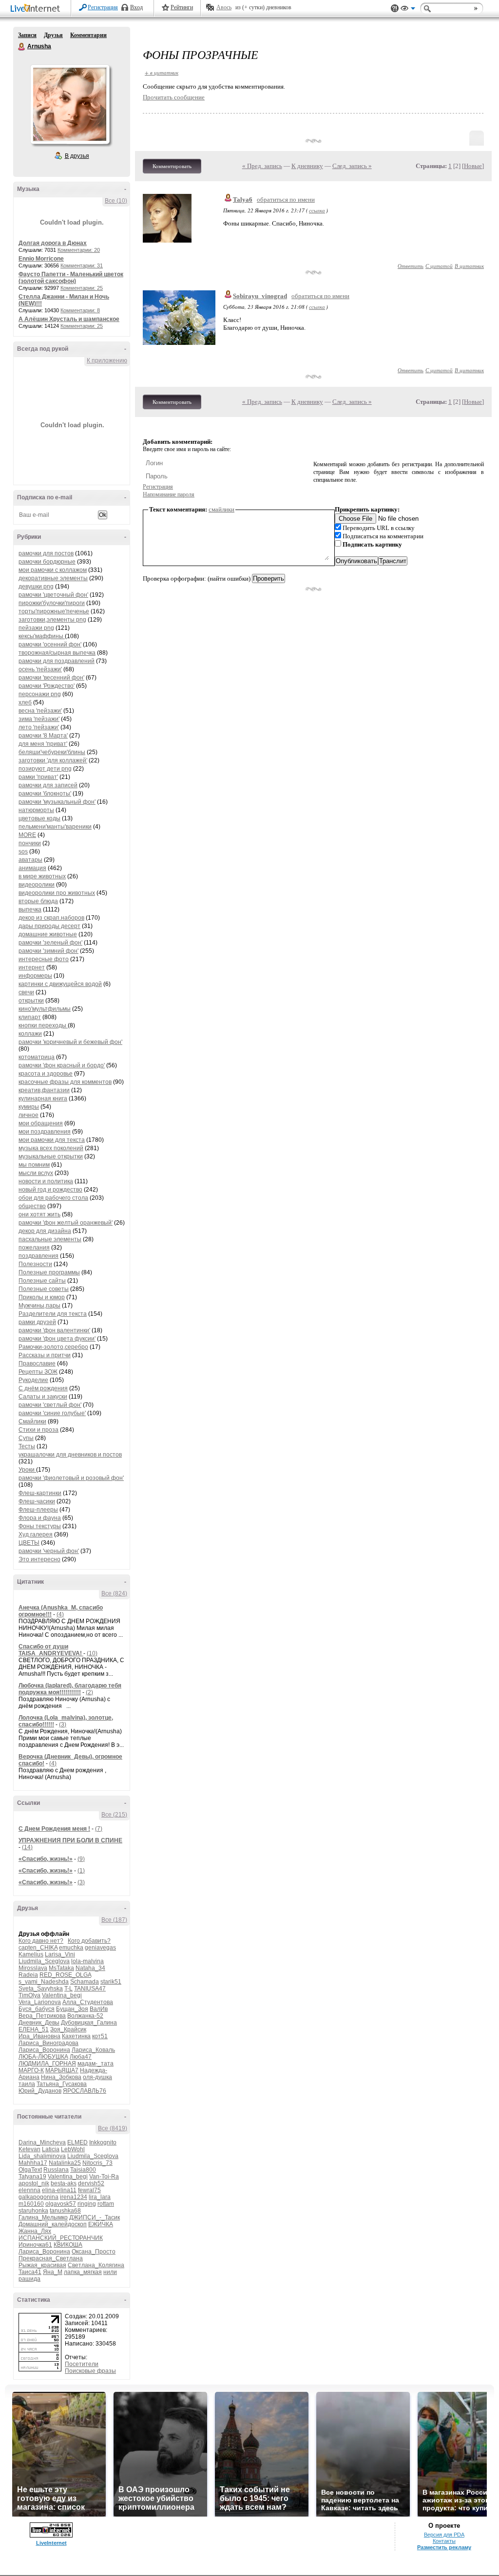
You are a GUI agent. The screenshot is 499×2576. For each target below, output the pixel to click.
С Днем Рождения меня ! (54, 1828)
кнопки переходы (43, 1025)
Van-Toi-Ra (104, 2176)
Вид (408, 10)
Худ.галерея (36, 1534)
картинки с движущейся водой (60, 984)
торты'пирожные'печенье (54, 611)
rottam (105, 2203)
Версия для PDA (444, 2535)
··········
Instructions to follow: Write the records out again exactly; none of the pictures belong in the copy.

Reply to the exercise:
You are a GUI agent. The screenshot is 499×2576. For each target below, output the pixel to click.
С Днем Рождения меня ! (54, 1828)
кнопки переходы (43, 1025)
Van-Toi-Ra (104, 2176)
Вид (408, 10)
Худ.галерея (36, 1534)
картинки с движущейся водой (60, 984)
торты'пирожные'печенье (54, 611)
rottam (105, 2203)
Версия для PDA (444, 2535)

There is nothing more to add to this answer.